Date: Thu, 21 Mar 2002 08:51:58 +1000
User-agent: Mozilla/5.0 (Windows; U; Windows NT 5.0; en-GB; rv:0.9.2) Gecko/20010726 Netscape6/6.1

Hi Christian & others,

Since you have mentioned it, the first cut of the openEHR models will be available for perusal in aout three weeks on www.openEHR.org. Don't be put off by the amateurish feel of the site at the moment - it is changing quickly. These models are the result of wider input than our GEHR models were, and are also a formal input to the CEN EHR taskforce, which is charged with managing the next version of the CEN standard. Archetypes and some of the other ideas from openEHR are already assumed to be in; some things will take a bit more convincing. However, openEHR is about implementations, not standards as such, so if our ideas don't work when we try them, they will be fixed/replaced/thrown out.

In the coming months, people here might be interested to become part of openEHR, which simply means joining mailing lists (of course!) or watching the website; in some cases, some of you will want to do some implementation work, and it will be great to get some teams going around openEHR kernels, and/or inntegrating openEHR components into the projects you are already working on.

There will be 1 - 2 months before things get started properly, so you don't need to do anything tomorrow.

- thomas beale


p.s. I notice from the code below that everyone is writing in this unreadable "hungarian" notation (or "camelback" as some call it). Why don't people here use underscores, making words lexically parsable to the human brain? I.e. an_attribute_returning_boolean, AN_EHR_CLASS etc. I'm sorry to say that we will be using this format in openEHR, but I guess the name conversion rules are easy to define....(then again, I know that the german brain is specially wired to read really long words with no breaks or capitals to help parse it, so maybe that's why?!)


Christian Heller wrote:

Hallo Horst,

[English Readers: See below!]

um die mitlesenden Anwender nicht mit technischen Details zu nerven,
sollten wir diese Diskussion vielleicht in die folgende Liste verlagern:
address@hidden
Von mir aus auch gnumed-devel. Oder beide.

sehen. Das Problem ist dass wir immer noch durch einen evolutionaeren
Prozess gehen, bei dem es wenig Sinnn macht Code auf die CVS Server zu
laden der dann kurze Zeit spaeter wieder verworfen wird.

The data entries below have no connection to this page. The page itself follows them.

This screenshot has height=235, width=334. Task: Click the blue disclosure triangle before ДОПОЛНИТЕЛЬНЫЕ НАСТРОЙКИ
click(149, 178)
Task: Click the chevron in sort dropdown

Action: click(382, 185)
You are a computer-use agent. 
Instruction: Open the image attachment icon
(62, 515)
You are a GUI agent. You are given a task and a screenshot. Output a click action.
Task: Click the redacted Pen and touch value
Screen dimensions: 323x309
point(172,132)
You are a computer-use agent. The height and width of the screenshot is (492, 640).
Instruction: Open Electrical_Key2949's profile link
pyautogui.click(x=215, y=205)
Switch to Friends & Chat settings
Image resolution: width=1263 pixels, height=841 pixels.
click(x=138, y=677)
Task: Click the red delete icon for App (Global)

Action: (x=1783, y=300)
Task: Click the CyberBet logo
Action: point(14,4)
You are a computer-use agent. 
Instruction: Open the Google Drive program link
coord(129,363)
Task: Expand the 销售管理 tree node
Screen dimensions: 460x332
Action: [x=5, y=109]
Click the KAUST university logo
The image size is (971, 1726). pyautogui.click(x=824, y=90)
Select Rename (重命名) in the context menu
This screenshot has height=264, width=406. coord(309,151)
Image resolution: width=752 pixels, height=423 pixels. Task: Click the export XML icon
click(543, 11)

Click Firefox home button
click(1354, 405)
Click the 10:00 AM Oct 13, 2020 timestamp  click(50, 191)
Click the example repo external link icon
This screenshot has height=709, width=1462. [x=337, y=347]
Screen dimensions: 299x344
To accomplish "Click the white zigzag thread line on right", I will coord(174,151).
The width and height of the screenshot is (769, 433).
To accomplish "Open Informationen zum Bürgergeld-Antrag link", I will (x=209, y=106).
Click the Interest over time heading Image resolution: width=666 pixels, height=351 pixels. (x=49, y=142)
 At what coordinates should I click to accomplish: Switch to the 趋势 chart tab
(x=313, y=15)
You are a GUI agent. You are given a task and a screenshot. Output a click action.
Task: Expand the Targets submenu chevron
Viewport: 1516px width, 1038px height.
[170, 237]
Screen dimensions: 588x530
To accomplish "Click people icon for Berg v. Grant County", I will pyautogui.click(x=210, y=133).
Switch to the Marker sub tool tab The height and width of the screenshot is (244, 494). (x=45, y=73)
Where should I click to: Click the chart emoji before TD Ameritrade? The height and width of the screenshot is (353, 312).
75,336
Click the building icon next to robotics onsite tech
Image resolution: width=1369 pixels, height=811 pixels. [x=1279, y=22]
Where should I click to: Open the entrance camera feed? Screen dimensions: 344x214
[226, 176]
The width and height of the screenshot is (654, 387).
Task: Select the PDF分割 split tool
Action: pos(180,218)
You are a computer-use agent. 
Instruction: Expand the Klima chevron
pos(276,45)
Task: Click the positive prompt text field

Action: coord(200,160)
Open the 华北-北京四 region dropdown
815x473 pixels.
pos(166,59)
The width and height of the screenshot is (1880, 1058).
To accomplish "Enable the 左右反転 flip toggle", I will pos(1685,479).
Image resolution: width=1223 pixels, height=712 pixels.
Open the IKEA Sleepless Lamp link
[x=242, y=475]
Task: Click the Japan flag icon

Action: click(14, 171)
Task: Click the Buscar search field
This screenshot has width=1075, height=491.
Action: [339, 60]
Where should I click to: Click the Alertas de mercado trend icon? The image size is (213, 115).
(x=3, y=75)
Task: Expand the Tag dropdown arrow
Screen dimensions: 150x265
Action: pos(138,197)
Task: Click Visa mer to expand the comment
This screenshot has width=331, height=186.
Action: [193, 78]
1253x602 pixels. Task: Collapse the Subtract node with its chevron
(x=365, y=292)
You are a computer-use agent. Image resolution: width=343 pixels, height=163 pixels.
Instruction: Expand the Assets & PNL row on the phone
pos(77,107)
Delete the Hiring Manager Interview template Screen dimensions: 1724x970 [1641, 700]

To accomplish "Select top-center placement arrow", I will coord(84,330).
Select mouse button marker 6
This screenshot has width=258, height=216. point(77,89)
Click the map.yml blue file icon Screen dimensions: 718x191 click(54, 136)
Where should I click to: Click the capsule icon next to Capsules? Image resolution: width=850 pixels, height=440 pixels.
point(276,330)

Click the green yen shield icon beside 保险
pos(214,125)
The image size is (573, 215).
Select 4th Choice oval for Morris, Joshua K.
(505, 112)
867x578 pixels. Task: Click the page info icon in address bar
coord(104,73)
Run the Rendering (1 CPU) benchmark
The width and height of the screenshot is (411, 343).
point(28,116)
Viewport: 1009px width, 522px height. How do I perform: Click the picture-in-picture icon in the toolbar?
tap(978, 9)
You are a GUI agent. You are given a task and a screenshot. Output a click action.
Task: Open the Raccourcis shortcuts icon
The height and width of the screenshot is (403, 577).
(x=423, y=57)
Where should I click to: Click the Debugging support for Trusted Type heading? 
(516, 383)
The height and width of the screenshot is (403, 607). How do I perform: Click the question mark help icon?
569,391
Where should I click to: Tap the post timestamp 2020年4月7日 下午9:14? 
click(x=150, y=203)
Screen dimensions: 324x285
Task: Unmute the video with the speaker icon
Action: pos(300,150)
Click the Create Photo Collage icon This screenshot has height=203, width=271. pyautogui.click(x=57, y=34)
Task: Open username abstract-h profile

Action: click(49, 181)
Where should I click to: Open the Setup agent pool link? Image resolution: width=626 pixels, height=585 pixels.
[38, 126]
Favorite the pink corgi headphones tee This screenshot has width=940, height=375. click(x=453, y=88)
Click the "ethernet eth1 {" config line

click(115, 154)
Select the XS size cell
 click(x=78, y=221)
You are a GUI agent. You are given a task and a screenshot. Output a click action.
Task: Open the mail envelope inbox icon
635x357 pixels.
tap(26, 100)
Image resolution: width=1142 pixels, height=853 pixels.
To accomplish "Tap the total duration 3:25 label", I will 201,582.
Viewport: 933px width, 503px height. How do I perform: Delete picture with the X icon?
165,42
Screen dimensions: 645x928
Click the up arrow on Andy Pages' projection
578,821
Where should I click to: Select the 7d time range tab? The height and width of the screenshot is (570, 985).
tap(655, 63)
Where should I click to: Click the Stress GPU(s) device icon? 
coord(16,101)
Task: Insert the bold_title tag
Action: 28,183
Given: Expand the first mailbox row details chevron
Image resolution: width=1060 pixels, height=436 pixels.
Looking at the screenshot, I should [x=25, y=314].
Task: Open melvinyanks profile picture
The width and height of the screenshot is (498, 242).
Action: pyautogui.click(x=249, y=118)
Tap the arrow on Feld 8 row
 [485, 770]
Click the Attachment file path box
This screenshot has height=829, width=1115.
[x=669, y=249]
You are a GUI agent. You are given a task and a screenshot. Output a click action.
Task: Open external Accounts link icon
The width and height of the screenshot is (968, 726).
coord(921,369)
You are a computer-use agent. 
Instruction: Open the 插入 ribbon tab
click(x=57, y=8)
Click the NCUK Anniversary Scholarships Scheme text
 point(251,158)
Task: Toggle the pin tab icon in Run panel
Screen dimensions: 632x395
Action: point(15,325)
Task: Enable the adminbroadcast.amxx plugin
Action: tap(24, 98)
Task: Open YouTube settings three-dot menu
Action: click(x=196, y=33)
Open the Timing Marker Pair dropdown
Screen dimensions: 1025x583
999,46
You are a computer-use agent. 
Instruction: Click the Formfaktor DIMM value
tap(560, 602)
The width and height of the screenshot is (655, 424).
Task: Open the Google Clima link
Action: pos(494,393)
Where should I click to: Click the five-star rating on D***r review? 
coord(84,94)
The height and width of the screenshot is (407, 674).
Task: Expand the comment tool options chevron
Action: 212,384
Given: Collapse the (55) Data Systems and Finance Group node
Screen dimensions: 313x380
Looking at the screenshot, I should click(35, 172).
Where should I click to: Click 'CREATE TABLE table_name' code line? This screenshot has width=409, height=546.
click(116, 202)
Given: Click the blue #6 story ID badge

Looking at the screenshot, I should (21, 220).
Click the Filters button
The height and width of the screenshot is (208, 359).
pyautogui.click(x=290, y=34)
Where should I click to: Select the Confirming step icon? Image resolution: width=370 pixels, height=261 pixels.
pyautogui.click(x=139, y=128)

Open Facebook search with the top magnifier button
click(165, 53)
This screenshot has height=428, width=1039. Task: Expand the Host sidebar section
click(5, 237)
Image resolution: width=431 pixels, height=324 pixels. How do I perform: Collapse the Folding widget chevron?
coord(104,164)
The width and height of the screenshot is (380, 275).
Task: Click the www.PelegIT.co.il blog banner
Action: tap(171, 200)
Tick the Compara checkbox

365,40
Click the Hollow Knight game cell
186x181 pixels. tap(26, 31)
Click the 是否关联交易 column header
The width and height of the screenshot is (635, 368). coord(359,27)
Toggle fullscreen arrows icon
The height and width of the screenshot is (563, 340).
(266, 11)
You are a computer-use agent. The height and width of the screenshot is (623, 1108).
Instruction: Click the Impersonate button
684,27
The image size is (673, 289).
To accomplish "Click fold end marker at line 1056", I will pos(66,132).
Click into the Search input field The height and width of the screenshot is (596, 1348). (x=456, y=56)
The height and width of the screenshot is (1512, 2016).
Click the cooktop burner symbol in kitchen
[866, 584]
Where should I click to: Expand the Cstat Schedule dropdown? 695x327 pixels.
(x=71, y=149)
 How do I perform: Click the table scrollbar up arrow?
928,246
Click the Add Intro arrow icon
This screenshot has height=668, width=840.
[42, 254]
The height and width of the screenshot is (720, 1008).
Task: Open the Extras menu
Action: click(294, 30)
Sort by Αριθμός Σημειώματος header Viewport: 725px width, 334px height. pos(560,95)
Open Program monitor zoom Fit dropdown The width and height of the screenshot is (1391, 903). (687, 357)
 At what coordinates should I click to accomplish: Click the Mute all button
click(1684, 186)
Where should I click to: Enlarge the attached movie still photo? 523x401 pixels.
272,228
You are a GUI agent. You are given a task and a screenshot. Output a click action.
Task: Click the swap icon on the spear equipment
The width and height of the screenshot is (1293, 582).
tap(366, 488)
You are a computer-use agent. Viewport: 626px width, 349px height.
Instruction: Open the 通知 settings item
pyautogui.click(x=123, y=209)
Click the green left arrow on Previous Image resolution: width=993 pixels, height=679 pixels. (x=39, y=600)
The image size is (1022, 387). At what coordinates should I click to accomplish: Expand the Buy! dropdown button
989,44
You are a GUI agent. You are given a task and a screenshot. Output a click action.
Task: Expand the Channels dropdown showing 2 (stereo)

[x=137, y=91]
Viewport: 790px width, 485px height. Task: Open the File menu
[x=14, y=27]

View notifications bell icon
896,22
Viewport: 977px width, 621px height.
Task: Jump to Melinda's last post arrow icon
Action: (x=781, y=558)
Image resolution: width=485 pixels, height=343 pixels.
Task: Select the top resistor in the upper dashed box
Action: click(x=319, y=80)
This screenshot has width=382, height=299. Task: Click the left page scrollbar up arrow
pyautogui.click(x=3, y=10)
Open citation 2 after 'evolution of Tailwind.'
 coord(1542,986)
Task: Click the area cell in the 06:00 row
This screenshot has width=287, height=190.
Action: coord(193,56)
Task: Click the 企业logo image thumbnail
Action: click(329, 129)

ist bei ResMed noch genauso :-)

Das hat wenig mit Mangel an Planung zu tun als mit dem Ausloten
"unbefahrener Gewaesser": wir versuchen, eine flexible plugin-faehige
Architektur zu finden, die es uns erlaubt die "eierlegende Wollmilchsau"
der Medizininformatik zu produzieren.


0 General Remarks

In the center, I see the Domain (Entities=DomainObjects=EHR-Model=~DB).
Around, there are several Applications (Modules), doing their very own
things such as EHR-Editor, LabData, FormPrinting/ReportGeneration etc.
Most of these Applications will have to access data of the Domain.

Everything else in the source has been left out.